Au cœur de ce système, on peut signaler la laiterie en forme de vache parallèlement au Temple de Bellevue à la pointe du Rocher, toujours largement commenté depuis l’ouvrage d’Emil Kaufmann en 1952 (1978, en français), l’« inventeur » d’un Lequeu hissé au rang de Ledoux et de Boullée, ce qu’il n’est pas : on ne peut en effet exciper de ce projet – qui n’est qu’un dessin onirique à la De Chirico – pour certifier le sens architectural de l’auteur capable de pareil éclectisme en goguette qui lui permet de combiner et compiler une entrée gothique, un temple antique, une tour et un observatoire, des fenêtres vénitiennes et des ouvertures sans encadrement, et donc communes.
Dans le catalogue, Elisa Boeri, nourrie de sa récente thèse sur Lequeu, traite de la nature, mythe ancien et création rêvée, celle de la Coupe de la petite grotte souterraine du Désert aux formes humaines et aux trous insondables et, antagoniquement, elle présente un montage de rondins rustiques, la cabane du « chef de l’île des hommes de la nature », une chaumière de sauvage ou de pionnier ; des antiques nourrissent ailleurs le Belvédère du Temple de la Nature et celles du Temple de verdure de Cérès marqué des noms républicains des mois ; ces dessins sont parfois explicités par le texte, des indications aussi bavardes que précises écrites en caractères minuscules.
Loin des supputations sur le niveau d’adhésion aux programmes révolutionnaires de Lequeu, qui a concouru au fameux concours de l’an II, son degré de « sincérité » restant une des questions des plus oiseuses, car il n’est point de personnage, de protagoniste comme nous disons aujourd’hui, qui n’ait eu ses alliés et ses détracteurs, ses rivaux et ses complices, Annie Le Brun déplace la question vers la logique d’une liberté non réductible aux programmes réalisables, et elle poursuit la réflexion sur ce qui mêle les chairs et les pierres posant « la question amoureuse comme mur porteur ».

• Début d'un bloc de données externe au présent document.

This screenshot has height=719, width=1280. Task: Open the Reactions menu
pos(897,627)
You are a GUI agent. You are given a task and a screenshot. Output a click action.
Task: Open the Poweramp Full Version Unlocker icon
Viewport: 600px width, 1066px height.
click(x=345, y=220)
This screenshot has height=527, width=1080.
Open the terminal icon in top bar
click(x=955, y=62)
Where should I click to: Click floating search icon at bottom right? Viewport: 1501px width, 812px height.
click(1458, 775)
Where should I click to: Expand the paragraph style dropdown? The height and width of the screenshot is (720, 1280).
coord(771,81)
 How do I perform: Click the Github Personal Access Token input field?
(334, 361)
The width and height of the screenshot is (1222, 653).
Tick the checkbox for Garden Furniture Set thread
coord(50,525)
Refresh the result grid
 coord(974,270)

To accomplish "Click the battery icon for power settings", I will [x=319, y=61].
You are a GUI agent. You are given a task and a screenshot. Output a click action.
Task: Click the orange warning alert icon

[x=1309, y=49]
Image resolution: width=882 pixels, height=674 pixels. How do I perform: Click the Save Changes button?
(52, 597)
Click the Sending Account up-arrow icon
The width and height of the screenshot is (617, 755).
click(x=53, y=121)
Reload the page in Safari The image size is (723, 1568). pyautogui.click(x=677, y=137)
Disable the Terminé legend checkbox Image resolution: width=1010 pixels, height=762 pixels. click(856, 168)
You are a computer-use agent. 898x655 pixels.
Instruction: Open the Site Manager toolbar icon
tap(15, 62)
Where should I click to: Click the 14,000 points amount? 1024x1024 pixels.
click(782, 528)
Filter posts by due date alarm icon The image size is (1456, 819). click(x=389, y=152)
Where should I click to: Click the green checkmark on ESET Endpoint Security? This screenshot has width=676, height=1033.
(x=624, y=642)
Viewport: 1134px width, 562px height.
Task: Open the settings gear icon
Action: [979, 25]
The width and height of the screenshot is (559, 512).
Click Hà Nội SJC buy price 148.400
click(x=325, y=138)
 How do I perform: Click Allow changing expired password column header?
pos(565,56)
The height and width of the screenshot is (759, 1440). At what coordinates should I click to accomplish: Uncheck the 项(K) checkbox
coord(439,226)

Ainsi, « l’île d’amour » et son « repos de pêche » mixe les folies usuelles telles que Charles Le Rouge les enseignait, avec ses ponts, ses colonnes, ses temples et ses kiosques pour donner de la variété aux parcs qui devaient permettre un délassement plaisant. C’est pour le Temple de la Divination, qui forme le fond septentrional de l’Élysée au sein d’un paysage préromantique et montagneux, qu’abondent les précisions maniaques sur les espèces d’arbres à installer, d’un côté des forêts sauvages de conifères, de l’autre des feuillus pour des bosquets enrichis de statues qui manifestent l’ambition morale et philosophique de l’auteur et du temps : « la vertu héroïque, l’ardeur, le conseil, l’instruction, la paix, la générosité, la douceur, la patience, la modération, la correction, la tempérance, la concorde, la miséricorde, la conscience, l’étude, la modestie, l’oraison, la chasteté, la constance, la vérité, la certitude, la prudence, la félicité éternelle ».
Ce sont les valeurs d’époque qui nourrissent Lequeu, désireux de signifier la pertinence réfléchie de son monde virtuel. Pour autant, la sécheresse de la légende donnée en l’an II à la religieuse aux seins dénudés, qui s’en tient à un « Et nous aussi, nous serons mères », n’est pas moins disante.